§ **Raw data**
---------------

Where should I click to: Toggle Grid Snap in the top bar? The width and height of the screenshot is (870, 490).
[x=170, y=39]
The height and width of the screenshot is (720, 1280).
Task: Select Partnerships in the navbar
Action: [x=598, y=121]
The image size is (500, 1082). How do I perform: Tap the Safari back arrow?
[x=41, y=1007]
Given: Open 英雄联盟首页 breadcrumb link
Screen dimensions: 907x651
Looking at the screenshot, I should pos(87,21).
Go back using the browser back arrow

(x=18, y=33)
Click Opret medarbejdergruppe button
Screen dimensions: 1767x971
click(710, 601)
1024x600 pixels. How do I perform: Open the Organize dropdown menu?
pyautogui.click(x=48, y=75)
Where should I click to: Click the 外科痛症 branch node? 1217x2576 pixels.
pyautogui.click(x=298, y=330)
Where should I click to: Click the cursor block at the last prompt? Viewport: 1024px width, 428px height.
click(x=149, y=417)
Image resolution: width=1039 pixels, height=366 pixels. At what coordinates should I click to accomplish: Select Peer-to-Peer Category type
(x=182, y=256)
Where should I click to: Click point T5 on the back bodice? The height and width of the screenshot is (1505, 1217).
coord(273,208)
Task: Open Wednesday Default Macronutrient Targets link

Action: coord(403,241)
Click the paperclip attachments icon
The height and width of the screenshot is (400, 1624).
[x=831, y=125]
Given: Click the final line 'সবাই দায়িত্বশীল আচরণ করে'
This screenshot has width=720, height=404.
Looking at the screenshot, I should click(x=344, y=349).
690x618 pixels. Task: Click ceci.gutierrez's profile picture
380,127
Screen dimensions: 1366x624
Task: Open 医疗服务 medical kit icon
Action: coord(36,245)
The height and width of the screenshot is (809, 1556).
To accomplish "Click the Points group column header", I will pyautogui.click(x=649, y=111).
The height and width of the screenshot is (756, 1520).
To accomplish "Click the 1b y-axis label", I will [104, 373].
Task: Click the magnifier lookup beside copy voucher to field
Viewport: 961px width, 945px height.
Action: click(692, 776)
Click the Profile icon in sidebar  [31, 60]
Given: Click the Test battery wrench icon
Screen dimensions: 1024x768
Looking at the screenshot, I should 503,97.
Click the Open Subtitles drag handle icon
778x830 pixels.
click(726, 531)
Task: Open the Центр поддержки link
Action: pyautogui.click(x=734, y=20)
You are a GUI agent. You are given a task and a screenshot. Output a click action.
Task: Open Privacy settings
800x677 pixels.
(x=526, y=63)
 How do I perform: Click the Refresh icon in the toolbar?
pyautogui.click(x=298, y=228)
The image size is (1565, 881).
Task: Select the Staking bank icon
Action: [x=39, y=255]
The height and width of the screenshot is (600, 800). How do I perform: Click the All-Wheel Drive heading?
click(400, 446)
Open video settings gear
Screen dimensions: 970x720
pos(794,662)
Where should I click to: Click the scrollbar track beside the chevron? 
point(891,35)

---------------

§ **Action item**
All of the data needs to be printed once more, exactly.

§ **Answer box**
Where should I click to: Toggle Grid Snap in the top bar? The width and height of the screenshot is (870, 490).
[x=170, y=39]
The height and width of the screenshot is (720, 1280).
Task: Select Partnerships in the navbar
Action: [x=598, y=121]
The image size is (500, 1082). How do I perform: Tap the Safari back arrow?
[x=41, y=1007]
Given: Open 英雄联盟首页 breadcrumb link
Screen dimensions: 907x651
Looking at the screenshot, I should pos(87,21).
Go back using the browser back arrow

(x=18, y=33)
Click Opret medarbejdergruppe button
Screen dimensions: 1767x971
click(710, 601)
1024x600 pixels. How do I perform: Open the Organize dropdown menu?
pyautogui.click(x=48, y=75)
Where should I click to: Click the 外科痛症 branch node? 1217x2576 pixels.
pyautogui.click(x=298, y=330)
Where should I click to: Click the cursor block at the last prompt? Viewport: 1024px width, 428px height.
click(x=149, y=417)
Image resolution: width=1039 pixels, height=366 pixels. At what coordinates should I click to accomplish: Select Peer-to-Peer Category type
(x=182, y=256)
Where should I click to: Click point T5 on the back bodice? The height and width of the screenshot is (1505, 1217).
coord(273,208)
Task: Open Wednesday Default Macronutrient Targets link

Action: coord(403,241)
Click the paperclip attachments icon
The height and width of the screenshot is (400, 1624).
[x=831, y=125]
Given: Click the final line 'সবাই দায়িত্বশীল আচরণ করে'
This screenshot has width=720, height=404.
Looking at the screenshot, I should click(x=344, y=349).
690x618 pixels. Task: Click ceci.gutierrez's profile picture
380,127
Screen dimensions: 1366x624
Task: Open 医疗服务 medical kit icon
Action: coord(36,245)
The height and width of the screenshot is (809, 1556).
To accomplish "Click the Points group column header", I will pyautogui.click(x=649, y=111).
The height and width of the screenshot is (756, 1520).
To accomplish "Click the 1b y-axis label", I will [104, 373].
Task: Click the magnifier lookup beside copy voucher to field
Viewport: 961px width, 945px height.
Action: click(692, 776)
Click the Profile icon in sidebar  [31, 60]
Given: Click the Test battery wrench icon
Screen dimensions: 1024x768
Looking at the screenshot, I should 503,97.
Click the Open Subtitles drag handle icon
778x830 pixels.
click(726, 531)
Task: Open the Центр поддержки link
Action: pyautogui.click(x=734, y=20)
You are a GUI agent. You are given a task and a screenshot. Output a click action.
Task: Open Privacy settings
800x677 pixels.
(x=526, y=63)
 How do I perform: Click the Refresh icon in the toolbar?
pyautogui.click(x=298, y=228)
The image size is (1565, 881).
Task: Select the Staking bank icon
Action: [x=39, y=255]
The height and width of the screenshot is (600, 800). How do I perform: Click the All-Wheel Drive heading?
click(400, 446)
Open video settings gear
Screen dimensions: 970x720
pos(794,662)
Where should I click to: Click the scrollbar track beside the chevron? 
point(891,35)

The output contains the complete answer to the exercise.